• GIVEN TEXT
Background information
- Born: 30 April 1950 (age 75)
- Occupation: Choral conductor
- Spouse: Alastair Davey (married 2024 - present)

= Ralph Allwood =

British conductor

Ralph Allwood (born 30 April 1950) is a British choral conductor, composer and teacher, who currently holds the appointment of Fellow Commoner advising in Music at Queens' College, Cambridge. He was previously the Precentor and Director of Music at Eton College between 1985 and 2011.
He had previously headed the music departments at Pangbourne and Uppingham.

During his time at Uppingham, he established choral courses, now known as Rodolfus Choral Courses, but formerly known as Uppingham Choral Courses and most recently Eton Choral Courses, of which there are now seven a year. He also conducts the Rodolfus Choir, a critically acclaimed group of singers aged 16–25, drawn principally from these Choral Courses.

Dataset entries
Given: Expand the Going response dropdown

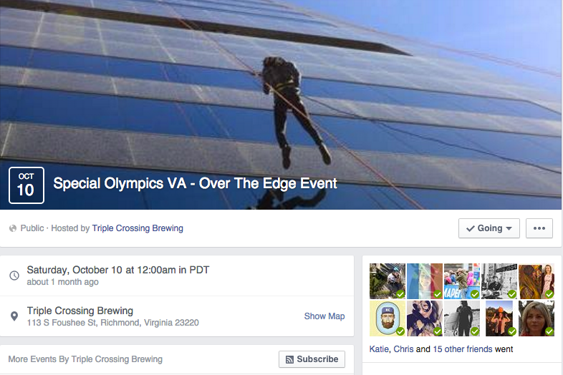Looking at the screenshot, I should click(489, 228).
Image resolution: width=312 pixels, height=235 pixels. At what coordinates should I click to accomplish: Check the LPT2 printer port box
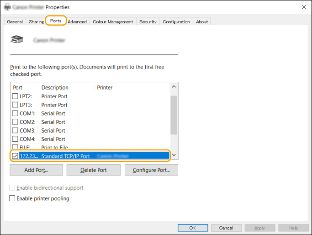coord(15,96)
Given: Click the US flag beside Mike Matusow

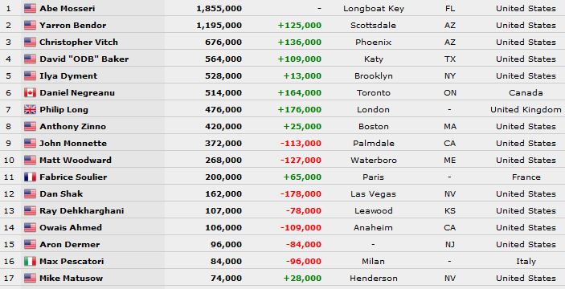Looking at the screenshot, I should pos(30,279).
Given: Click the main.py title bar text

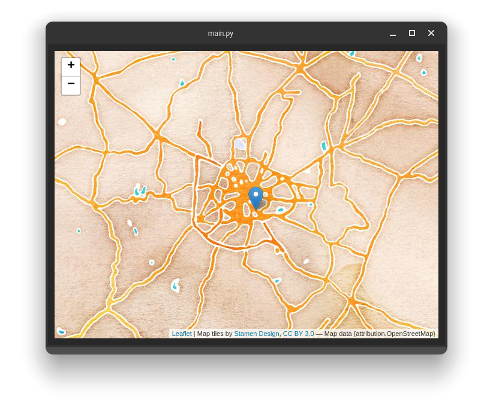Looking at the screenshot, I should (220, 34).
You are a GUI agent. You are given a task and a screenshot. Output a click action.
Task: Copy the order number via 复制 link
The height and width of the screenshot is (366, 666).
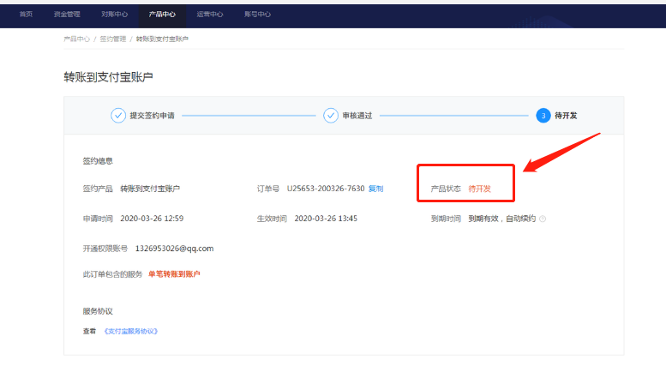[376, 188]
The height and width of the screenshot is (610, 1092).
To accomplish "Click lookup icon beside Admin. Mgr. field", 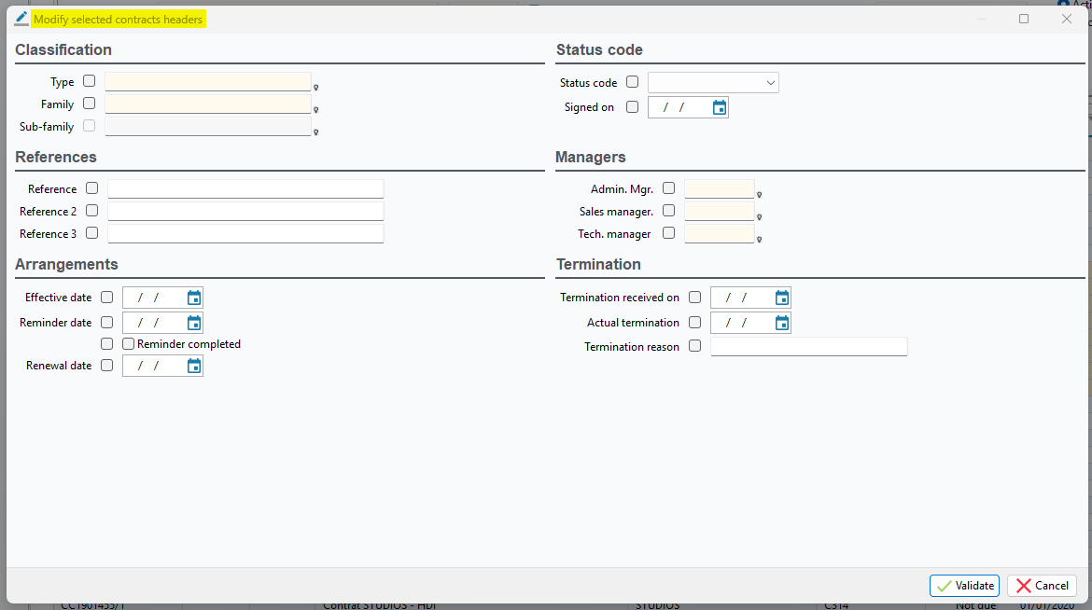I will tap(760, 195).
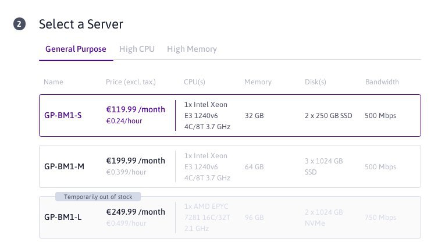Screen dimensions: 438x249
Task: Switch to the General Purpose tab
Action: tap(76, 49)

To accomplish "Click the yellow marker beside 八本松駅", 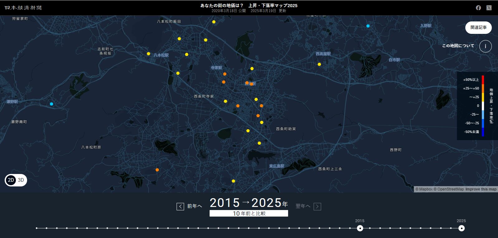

• PROBLEMS TO SOLVE
- A) List every institution named in the Ralph Allwood biography as a place where he has held an appointment or headed a department.
- B) Continue the Ralph Allwood biography from its last sentence.

• RESPONSES TO THE EXERCISE
- A) Queens' College, Cambridge; Eton College; Pangbourne; Uppingham

- B)
Allwood is also the conductor of Inner Voices, a youth chamber choir based in London. Set up in 2011, the choir brings together great singers from a group of London state schools to sing music from across the genre boundaries under the direction of Allwood.

==Career==

Allwood was educated at Tiffin Boys' School before studying music at Van Mildert College, Durham. He graduated in 1972. Whilst at university, he conducted Durham University Chamber Choir between 1970 and 1972.

Allwood implemented many changes to the Eton College Music Department after his arrival in 1985, including changes to the music lesson and scheduling system and doubling the size of the music schools. One important job was to select the Music Scholars and Exhibitioners for entry into the school in F Block. Allwood directed and ran the College Chapel Choir at Eton, and had been doing so since 1985. In 2009, he announced that he would be retiring from his post as Precentor and Director of Music in 2011. He was replaced as Precentor at Eton by Tim Johnson, who was previously the director of music at Westminster School, in September 2011. In 2012, Allwood was appointed to be Advisor of Chapel Music to the Chapel Choir of Trinity College, Oxford.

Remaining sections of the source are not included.